Source material:
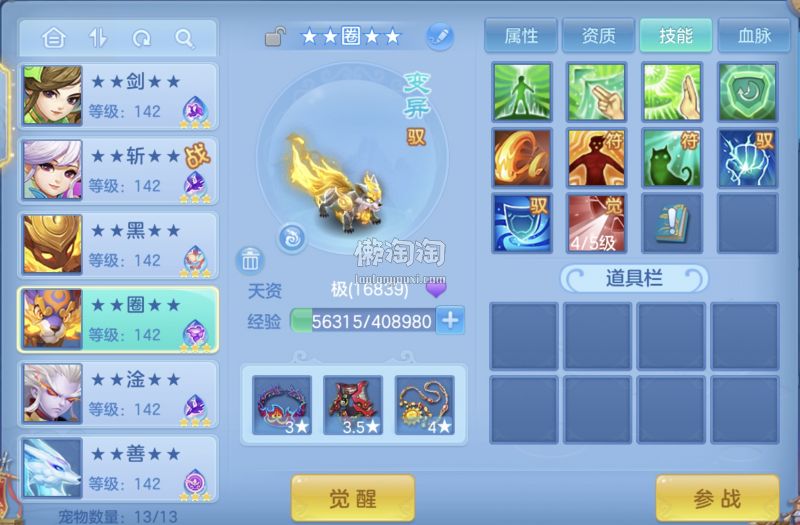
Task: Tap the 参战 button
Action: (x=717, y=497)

* * *

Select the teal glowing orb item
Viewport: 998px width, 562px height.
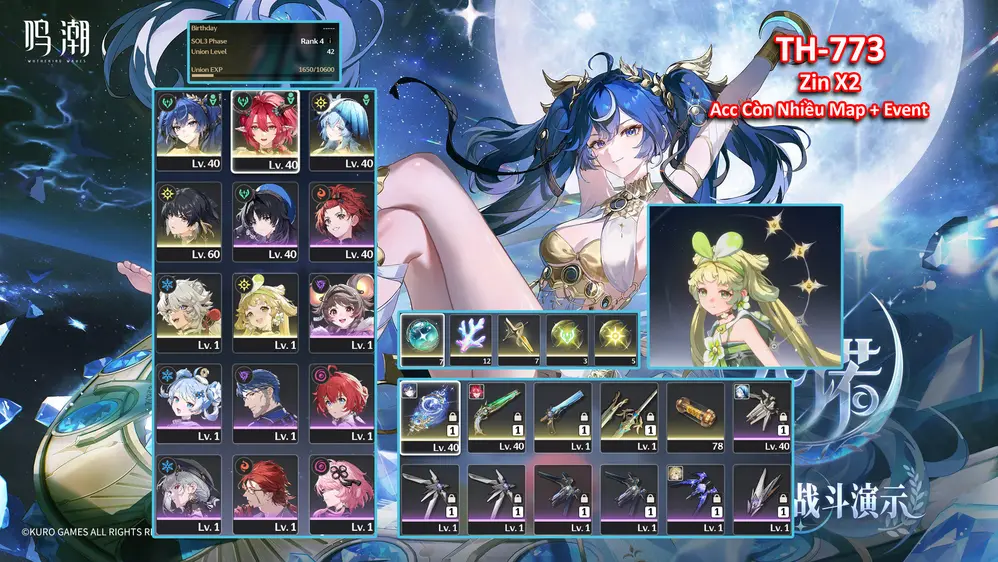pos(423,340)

Problem to work on:
Format the lines from the one containing "Select the teal glowing orb item" up to and including the one containing "pos(423,340)" as a numbered list, skipping blank lines and omitting the pictures.

Answer:
1. Select the teal glowing orb item
2. Viewport: 998px width, 562px height.
3. pos(423,340)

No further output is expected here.